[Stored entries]
========

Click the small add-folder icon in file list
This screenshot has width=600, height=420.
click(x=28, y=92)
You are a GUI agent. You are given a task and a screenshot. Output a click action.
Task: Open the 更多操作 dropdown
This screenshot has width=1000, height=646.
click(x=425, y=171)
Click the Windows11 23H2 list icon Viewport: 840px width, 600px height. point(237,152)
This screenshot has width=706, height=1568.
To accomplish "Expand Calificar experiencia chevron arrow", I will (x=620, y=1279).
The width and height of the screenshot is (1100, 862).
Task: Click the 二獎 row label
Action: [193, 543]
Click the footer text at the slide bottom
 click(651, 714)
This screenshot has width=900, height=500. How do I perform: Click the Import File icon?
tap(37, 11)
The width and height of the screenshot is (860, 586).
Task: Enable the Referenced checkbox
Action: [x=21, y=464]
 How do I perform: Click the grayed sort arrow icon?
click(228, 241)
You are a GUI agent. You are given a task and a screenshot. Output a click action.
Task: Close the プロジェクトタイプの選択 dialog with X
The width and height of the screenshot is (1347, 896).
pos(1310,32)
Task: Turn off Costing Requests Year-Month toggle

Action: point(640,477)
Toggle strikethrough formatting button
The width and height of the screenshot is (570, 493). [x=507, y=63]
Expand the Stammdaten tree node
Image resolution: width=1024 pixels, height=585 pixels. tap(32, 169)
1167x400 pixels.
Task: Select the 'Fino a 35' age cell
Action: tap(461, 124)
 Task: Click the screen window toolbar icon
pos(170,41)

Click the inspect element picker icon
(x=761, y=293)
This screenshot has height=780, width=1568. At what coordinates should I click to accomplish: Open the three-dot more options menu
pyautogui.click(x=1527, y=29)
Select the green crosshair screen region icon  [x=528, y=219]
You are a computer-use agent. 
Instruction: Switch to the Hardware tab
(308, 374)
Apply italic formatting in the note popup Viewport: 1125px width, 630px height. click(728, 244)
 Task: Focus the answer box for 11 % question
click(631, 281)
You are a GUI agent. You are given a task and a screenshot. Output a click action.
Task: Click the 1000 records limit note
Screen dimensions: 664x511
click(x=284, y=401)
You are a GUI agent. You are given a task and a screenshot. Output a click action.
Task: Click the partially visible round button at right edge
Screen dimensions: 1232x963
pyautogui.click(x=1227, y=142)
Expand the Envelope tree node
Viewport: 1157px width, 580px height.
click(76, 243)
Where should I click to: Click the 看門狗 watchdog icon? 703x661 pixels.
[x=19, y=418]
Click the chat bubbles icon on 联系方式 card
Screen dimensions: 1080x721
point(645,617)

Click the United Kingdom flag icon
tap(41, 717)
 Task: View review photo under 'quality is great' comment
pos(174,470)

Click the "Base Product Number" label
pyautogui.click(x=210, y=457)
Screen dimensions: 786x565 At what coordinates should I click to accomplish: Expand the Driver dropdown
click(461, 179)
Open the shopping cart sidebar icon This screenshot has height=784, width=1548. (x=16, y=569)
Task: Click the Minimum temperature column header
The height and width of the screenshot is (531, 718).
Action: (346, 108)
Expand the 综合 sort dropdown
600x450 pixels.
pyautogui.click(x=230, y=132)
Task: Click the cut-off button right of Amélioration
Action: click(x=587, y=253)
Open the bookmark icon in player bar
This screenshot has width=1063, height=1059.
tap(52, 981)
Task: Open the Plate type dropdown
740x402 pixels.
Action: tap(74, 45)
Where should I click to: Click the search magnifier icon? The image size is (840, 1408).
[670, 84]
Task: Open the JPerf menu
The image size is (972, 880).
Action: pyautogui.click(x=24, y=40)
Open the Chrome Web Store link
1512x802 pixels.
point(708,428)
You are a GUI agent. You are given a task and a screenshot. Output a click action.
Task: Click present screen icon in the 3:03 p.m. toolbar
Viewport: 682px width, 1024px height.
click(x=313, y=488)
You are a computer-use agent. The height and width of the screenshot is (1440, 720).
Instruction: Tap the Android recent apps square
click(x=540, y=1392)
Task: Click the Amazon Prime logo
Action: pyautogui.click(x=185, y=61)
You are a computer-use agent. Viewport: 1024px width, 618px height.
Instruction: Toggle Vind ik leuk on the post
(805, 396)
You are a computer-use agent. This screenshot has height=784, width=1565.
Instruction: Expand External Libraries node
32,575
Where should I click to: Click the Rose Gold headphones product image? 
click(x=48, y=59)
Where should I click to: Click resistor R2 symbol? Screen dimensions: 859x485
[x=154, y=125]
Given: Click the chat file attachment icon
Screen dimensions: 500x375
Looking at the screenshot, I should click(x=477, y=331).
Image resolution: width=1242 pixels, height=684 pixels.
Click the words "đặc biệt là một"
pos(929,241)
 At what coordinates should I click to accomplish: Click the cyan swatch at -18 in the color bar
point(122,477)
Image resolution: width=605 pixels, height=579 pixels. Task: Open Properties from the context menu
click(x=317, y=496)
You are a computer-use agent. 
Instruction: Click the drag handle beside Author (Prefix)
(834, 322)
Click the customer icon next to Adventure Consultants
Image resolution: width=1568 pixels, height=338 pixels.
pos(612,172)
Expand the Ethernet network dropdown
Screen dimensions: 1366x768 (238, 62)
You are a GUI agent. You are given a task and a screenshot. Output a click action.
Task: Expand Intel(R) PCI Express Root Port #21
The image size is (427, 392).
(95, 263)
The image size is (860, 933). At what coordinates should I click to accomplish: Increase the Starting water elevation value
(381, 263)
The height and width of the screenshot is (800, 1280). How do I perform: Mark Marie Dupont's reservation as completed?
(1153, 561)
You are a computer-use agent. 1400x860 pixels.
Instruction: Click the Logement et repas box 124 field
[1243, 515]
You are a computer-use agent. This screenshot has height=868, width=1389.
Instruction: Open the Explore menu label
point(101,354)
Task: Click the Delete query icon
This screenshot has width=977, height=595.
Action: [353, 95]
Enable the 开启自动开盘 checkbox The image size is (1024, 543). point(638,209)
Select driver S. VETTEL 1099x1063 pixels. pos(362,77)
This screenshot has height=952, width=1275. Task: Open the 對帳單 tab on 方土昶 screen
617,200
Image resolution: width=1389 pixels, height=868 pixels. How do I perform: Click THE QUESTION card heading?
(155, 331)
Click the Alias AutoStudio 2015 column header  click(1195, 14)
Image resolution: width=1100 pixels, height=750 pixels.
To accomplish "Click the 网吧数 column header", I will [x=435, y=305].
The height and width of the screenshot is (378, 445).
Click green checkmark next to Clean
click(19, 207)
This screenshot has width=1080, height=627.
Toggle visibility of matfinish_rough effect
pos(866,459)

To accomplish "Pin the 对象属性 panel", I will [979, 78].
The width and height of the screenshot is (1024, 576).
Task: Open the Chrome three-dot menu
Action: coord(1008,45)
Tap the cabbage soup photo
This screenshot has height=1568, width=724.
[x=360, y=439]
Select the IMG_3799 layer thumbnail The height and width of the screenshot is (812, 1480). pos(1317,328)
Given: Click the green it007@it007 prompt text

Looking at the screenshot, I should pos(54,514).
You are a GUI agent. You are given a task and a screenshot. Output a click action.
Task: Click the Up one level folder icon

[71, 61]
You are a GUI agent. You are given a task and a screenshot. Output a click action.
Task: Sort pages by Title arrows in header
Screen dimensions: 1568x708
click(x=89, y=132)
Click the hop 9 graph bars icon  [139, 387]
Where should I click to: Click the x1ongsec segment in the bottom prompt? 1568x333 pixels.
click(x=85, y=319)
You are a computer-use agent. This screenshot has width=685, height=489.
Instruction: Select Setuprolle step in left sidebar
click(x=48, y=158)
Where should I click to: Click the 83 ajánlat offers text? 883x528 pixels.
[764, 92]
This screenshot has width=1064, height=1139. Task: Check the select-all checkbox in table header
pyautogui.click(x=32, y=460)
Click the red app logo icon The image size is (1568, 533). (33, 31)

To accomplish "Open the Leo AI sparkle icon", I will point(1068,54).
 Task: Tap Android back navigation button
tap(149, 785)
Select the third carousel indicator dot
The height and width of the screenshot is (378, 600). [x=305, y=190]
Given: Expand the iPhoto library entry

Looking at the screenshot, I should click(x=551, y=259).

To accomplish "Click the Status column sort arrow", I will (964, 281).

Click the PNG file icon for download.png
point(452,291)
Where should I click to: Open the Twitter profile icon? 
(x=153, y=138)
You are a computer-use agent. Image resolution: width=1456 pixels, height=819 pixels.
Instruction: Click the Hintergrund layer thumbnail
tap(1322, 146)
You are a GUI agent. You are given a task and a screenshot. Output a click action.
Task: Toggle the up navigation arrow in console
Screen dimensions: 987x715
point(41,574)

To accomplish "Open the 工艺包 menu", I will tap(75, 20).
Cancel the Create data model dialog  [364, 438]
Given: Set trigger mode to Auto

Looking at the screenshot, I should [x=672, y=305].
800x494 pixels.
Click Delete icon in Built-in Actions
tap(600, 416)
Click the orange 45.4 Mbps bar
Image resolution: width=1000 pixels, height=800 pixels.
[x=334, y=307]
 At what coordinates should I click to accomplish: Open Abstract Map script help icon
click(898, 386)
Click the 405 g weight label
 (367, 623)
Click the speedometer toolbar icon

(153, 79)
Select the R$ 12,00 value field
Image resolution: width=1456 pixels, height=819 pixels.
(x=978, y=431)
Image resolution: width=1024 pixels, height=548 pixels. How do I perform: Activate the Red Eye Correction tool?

========

◆ **WHAT NEEDS TO BE DONE**
Would you retype the lines above from the one with "Task: Click the partially" down to the one with "has height=784, width=1565.", word for word, both ends included and no other lines?

◆ **EXERCISE OUTPUT**
Task: Click the partially visible round button at right edge
Screen dimensions: 1232x963
pyautogui.click(x=1227, y=142)
Expand the Envelope tree node
Viewport: 1157px width, 580px height.
click(76, 243)
Where should I click to: Click the 看門狗 watchdog icon? 703x661 pixels.
[x=19, y=418]
Click the chat bubbles icon on 联系方式 card
Screen dimensions: 1080x721
point(645,617)

Click the United Kingdom flag icon
tap(41, 717)
 Task: View review photo under 'quality is great' comment
pos(174,470)

Click the "Base Product Number" label
pyautogui.click(x=210, y=457)
Screen dimensions: 786x565 At what coordinates should I click to accomplish: Expand the Driver dropdown
click(461, 179)
Open the shopping cart sidebar icon This screenshot has height=784, width=1548. (x=16, y=569)
Task: Click the Minimum temperature column header
The height and width of the screenshot is (531, 718).
Action: (346, 108)
Expand the 综合 sort dropdown
600x450 pixels.
pyautogui.click(x=230, y=132)
Task: Click the cut-off button right of Amélioration
Action: click(x=587, y=253)
Open the bookmark icon in player bar
This screenshot has width=1063, height=1059.
tap(52, 981)
Task: Open the Plate type dropdown
740x402 pixels.
Action: tap(74, 45)
Where should I click to: Click the search magnifier icon? The image size is (840, 1408).
[670, 84]
Task: Open the JPerf menu
The image size is (972, 880).
Action: pyautogui.click(x=24, y=40)
Open the Chrome Web Store link
1512x802 pixels.
point(708,428)
You are a GUI agent. You are given a task and a screenshot. Output a click action.
Task: Click present screen icon in the 3:03 p.m. toolbar
Viewport: 682px width, 1024px height.
click(x=313, y=488)
You are a computer-use agent. The height and width of the screenshot is (1440, 720).
Instruction: Tap the Android recent apps square
click(x=540, y=1392)
Task: Click the Amazon Prime logo
Action: pyautogui.click(x=185, y=61)
You are a computer-use agent. Viewport: 1024px width, 618px height.
Instruction: Toggle Vind ik leuk on the post
(805, 396)
You are a computer-use agent. This screenshot has height=784, width=1565.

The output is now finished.